_Provided data_
....................
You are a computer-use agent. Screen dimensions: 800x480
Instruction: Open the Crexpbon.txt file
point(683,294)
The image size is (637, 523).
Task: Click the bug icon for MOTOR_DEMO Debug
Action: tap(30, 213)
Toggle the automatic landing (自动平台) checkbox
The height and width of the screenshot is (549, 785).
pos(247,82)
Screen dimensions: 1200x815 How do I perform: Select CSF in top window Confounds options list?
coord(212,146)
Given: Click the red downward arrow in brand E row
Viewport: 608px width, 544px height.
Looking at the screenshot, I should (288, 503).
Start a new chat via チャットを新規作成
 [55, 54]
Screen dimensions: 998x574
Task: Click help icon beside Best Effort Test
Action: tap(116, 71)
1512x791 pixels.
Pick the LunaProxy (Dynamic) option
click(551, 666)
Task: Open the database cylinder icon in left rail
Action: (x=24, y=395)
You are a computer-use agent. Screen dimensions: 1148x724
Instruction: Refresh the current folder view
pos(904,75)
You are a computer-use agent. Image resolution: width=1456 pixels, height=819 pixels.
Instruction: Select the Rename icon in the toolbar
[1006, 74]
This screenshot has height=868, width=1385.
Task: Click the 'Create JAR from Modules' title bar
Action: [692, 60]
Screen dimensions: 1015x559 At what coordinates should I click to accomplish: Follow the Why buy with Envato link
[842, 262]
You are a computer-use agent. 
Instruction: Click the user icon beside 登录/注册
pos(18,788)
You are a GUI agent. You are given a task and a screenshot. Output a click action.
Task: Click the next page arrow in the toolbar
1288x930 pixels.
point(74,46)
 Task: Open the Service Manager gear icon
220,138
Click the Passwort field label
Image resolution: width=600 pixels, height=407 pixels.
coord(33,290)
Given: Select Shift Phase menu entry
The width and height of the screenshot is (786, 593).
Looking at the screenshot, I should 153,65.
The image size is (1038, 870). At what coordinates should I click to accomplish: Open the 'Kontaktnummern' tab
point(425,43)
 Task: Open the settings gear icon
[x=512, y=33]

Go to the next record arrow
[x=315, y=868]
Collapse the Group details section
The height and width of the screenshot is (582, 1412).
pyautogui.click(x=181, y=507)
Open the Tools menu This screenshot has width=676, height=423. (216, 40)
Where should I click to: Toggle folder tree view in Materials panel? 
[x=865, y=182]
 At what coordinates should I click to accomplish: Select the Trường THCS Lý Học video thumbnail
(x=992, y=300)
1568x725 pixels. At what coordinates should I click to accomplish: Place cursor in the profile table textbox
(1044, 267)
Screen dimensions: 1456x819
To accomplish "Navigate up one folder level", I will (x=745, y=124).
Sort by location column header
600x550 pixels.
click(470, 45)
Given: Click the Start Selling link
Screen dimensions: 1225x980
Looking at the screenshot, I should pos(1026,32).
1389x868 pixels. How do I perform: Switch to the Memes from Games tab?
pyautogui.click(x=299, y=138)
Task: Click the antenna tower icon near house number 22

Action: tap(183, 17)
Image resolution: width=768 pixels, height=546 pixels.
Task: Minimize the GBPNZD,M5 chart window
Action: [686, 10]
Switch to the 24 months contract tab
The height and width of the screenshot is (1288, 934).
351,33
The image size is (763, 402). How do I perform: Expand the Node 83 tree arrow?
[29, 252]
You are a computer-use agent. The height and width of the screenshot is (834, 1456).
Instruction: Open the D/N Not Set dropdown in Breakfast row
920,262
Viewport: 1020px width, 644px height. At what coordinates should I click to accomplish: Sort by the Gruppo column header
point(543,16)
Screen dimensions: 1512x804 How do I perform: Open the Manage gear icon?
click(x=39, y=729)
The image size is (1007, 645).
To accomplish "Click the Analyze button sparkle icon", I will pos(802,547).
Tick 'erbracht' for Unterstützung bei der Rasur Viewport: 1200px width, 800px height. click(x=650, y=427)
....................
Copy every one of the items above word for word, keeping them in the same order.

You are a computer-use agent. Screen dimensions: 800x480
Instruction: Open the Crexpbon.txt file
point(683,294)
The image size is (637, 523).
Task: Click the bug icon for MOTOR_DEMO Debug
Action: tap(30, 213)
Toggle the automatic landing (自动平台) checkbox
The height and width of the screenshot is (549, 785).
pos(247,82)
Screen dimensions: 1200x815 How do I perform: Select CSF in top window Confounds options list?
coord(212,146)
Given: Click the red downward arrow in brand E row
Viewport: 608px width, 544px height.
Looking at the screenshot, I should (288, 503).
Start a new chat via チャットを新規作成
 [55, 54]
Screen dimensions: 998x574
Task: Click help icon beside Best Effort Test
Action: tap(116, 71)
1512x791 pixels.
Pick the LunaProxy (Dynamic) option
click(551, 666)
Task: Open the database cylinder icon in left rail
Action: (x=24, y=395)
You are a computer-use agent. Screen dimensions: 1148x724
Instruction: Refresh the current folder view
pos(904,75)
You are a computer-use agent. Image resolution: width=1456 pixels, height=819 pixels.
Instruction: Select the Rename icon in the toolbar
[1006, 74]
This screenshot has height=868, width=1385.
Task: Click the 'Create JAR from Modules' title bar
Action: [692, 60]
Screen dimensions: 1015x559 At what coordinates should I click to accomplish: Follow the Why buy with Envato link
[842, 262]
You are a computer-use agent. 
Instruction: Click the user icon beside 登录/注册
pos(18,788)
You are a GUI agent. You are given a task and a screenshot. Output a click action.
Task: Click the next page arrow in the toolbar
1288x930 pixels.
point(74,46)
 Task: Open the Service Manager gear icon
220,138
Click the Passwort field label
Image resolution: width=600 pixels, height=407 pixels.
coord(33,290)
Given: Select Shift Phase menu entry
The width and height of the screenshot is (786, 593).
Looking at the screenshot, I should 153,65.
The image size is (1038, 870). At what coordinates should I click to accomplish: Open the 'Kontaktnummern' tab
point(425,43)
 Task: Open the settings gear icon
[x=512, y=33]

Go to the next record arrow
[x=315, y=868]
Collapse the Group details section
The height and width of the screenshot is (582, 1412).
pyautogui.click(x=181, y=507)
Open the Tools menu This screenshot has width=676, height=423. (216, 40)
Where should I click to: Toggle folder tree view in Materials panel? 
[x=865, y=182]
 At what coordinates should I click to accomplish: Select the Trường THCS Lý Học video thumbnail
(x=992, y=300)
1568x725 pixels. At what coordinates should I click to accomplish: Place cursor in the profile table textbox
(1044, 267)
Screen dimensions: 1456x819
To accomplish "Navigate up one folder level", I will (x=745, y=124).
Sort by location column header
600x550 pixels.
click(470, 45)
Given: Click the Start Selling link
Screen dimensions: 1225x980
Looking at the screenshot, I should pos(1026,32).
1389x868 pixels. How do I perform: Switch to the Memes from Games tab?
pyautogui.click(x=299, y=138)
Task: Click the antenna tower icon near house number 22

Action: tap(183, 17)
Image resolution: width=768 pixels, height=546 pixels.
Task: Minimize the GBPNZD,M5 chart window
Action: [686, 10]
Switch to the 24 months contract tab
The height and width of the screenshot is (1288, 934).
351,33
The image size is (763, 402). How do I perform: Expand the Node 83 tree arrow?
[29, 252]
You are a computer-use agent. The height and width of the screenshot is (834, 1456).
Instruction: Open the D/N Not Set dropdown in Breakfast row
920,262
Viewport: 1020px width, 644px height. At what coordinates should I click to accomplish: Sort by the Gruppo column header
point(543,16)
Screen dimensions: 1512x804 How do I perform: Open the Manage gear icon?
click(x=39, y=729)
The image size is (1007, 645).
To accomplish "Click the Analyze button sparkle icon", I will pos(802,547).
Tick 'erbracht' for Unterstützung bei der Rasur Viewport: 1200px width, 800px height. click(x=650, y=427)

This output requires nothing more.